ACCIDENT DETECTION AND NOTIFICATION SYSTEM USING DEEP LEARNING TECHNIQUE
รหัสดีโอไอ
Creator Pornpanom Nanthasen
Title ACCIDENT DETECTION AND NOTIFICATION SYSTEM USING DEEP LEARNING TECHNIQUE
Contributor Panomkhawn Riyamongkol
Publisher Pibulsongkram Rajabhat University
Publication Year 2566
Journal Title Life Sciences and Environment Journal
Journal Vol. 24
Journal No. 2
Page no. 338-351
Keyword Road accident detection system, Road accident notification system, Deep learning
URL Website https://ph01.tci-thaijo.org/index.php/psru/index
Website title Life Sciences and Environment Journal
ISSN 2773-9201
Abstract This study aimed to develop an accident detection and notification system for road accidents related to vulnerable groups on the road, such as motorcyclists, who account for 80% of all road fatalities in Thailand. YOLOv5 is used to develop a system where objects in the image can be detected, whether a person or a motorcycle involved in an accident. The comparison of accident detection results obtained with different YOLOv5 models led to the selection of the most suitable model.
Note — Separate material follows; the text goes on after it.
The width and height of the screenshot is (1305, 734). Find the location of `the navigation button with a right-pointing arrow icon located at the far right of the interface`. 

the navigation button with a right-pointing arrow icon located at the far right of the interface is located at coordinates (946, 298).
Then, the notification system was developed in Python language along with LINE Notify API (Line Notify Application Programming Interface) for sending images and notifications to groups of people through the Line application when the system detects a road accident. The results show that YOLOv5x has the best performance in accident detection with 93.21% compared to the results of other models. Moreover, the developed system was 100 percent successful in sending images along with a short message indicating the number of motorcycles and the number of people involved in the accident. This intelligent accident detection and notification system can detect accidents immediately by alerting rescue workers, police officers or other parties. The information about road accidents, including images or messages, can help evaluate the situation and promptly prepare the rescue team and the necessary equipment, leading to immediate assistance to accident victims.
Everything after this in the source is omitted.